Justice Department official Dean Boyd said "there was no mistake in the affidavit" because Matsumoto had been employed by NBC in the past and Ivins told investigators he "believed" he still worked there. Still, the reference is one of a number of seemingly misleading passages, gaps and omissions that are raising questions about just how airtight the government's case against Ivins actually is. At a press conference last week, U.S. Attorney for the District of Columbia Jeffrey Taylor said Justice officials were "confident" that Ivins, who committed suicide last month, was "the only person responsible for these attacks." Among the FBI's evidence: new scientific tests that officials said traced the genetic material from the anthrax used in the deadly mailings to a flask in Ivins's lab at the U.S. Army's research facility at Fort Detrick, Md. But many of Ivins's former colleagues are unconvinced, noting unanswered questions about the FBI's scientific tests, most of which have not been peer-reviewed, as well as the lack of direct evidence showing Ivins actually mailed the fatal letters. Despite repeated searches, for instance, the FBI could not find any trace of the deadly anthrax in Ivins's home, cars or clothing. "I'd say the vast majority of people [at Fort Detrick] think he had nothing to do with it," said Jeffrey Adamovicz, who served as one of Ivins's supervisors in the facility's bacteriology division.
Paul Kemp, Ivins's lawyer, said some of what's presented in the unsealed affidavits are "speculative" theories that would never be admissible in court. An example: that Ivins might have sent anthrax letters to pro-choice Sens. Patrick Leahy and Tom Daschle, because Ivins and his wife were anti-abortion. "I don't know what that has to do with anything," Kemp said. What's more, Kemp said, the FBI omitted evidence that might have been exculpatory, including that Ivins kept his security clearance after passing a polygraph in which he was questioned about the anthrax investigation. "He was told he had passed [the polygraph] because we thought he did," said Justice official Boyd.
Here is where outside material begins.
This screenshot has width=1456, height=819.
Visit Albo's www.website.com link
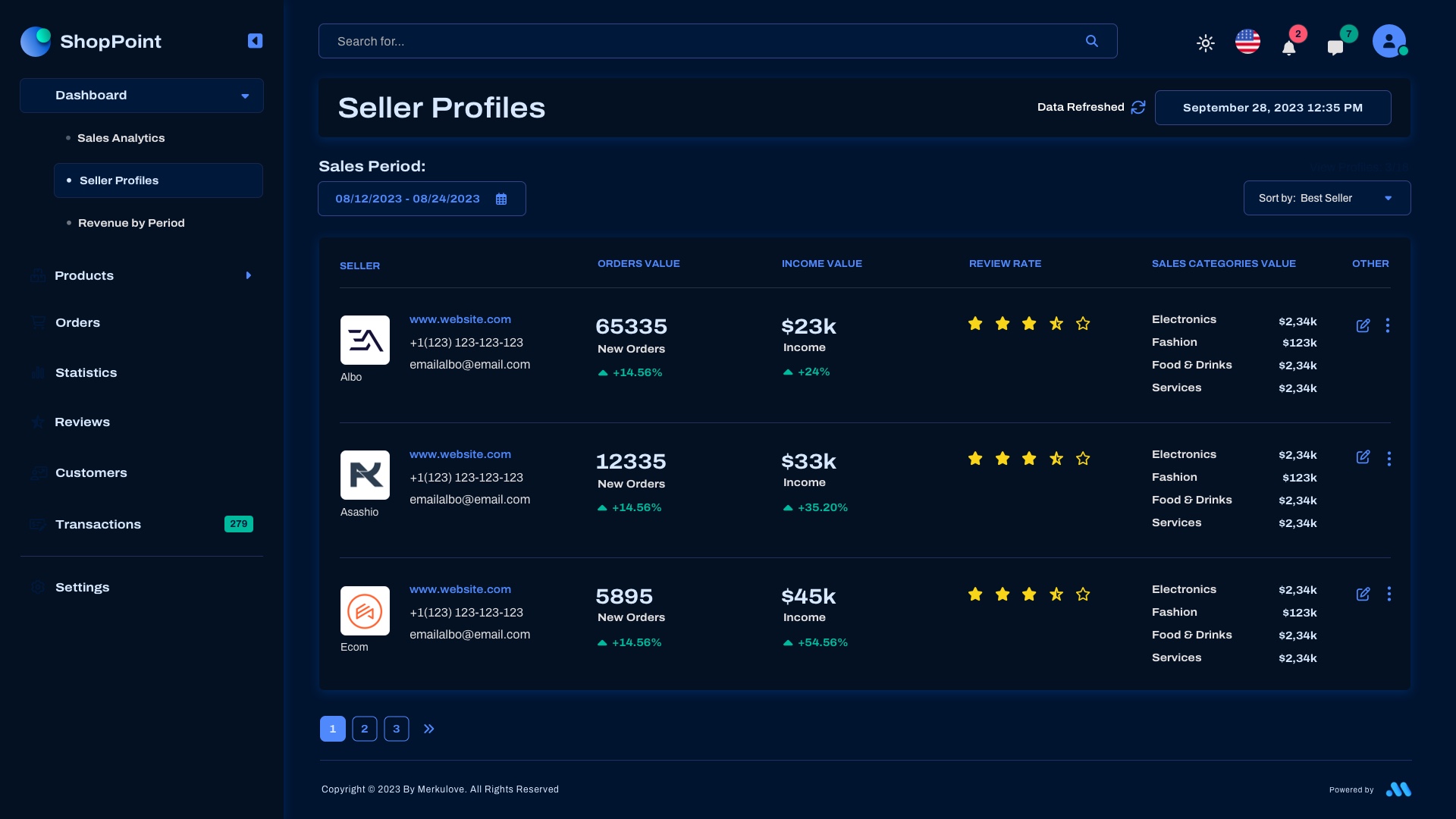[x=460, y=319]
But after the FBI learned of Ivins's history of psychological problems, it had experts re-examine the results, and they concluded he'd used "countermeasures" such as controlled breathing to fool the examiners. All that and more is now likely to be reviewed by Congress. "There are clearly a lot of unanswered questions," said Iowa GOP Sen. Charles Grassley, who asked for a full probe.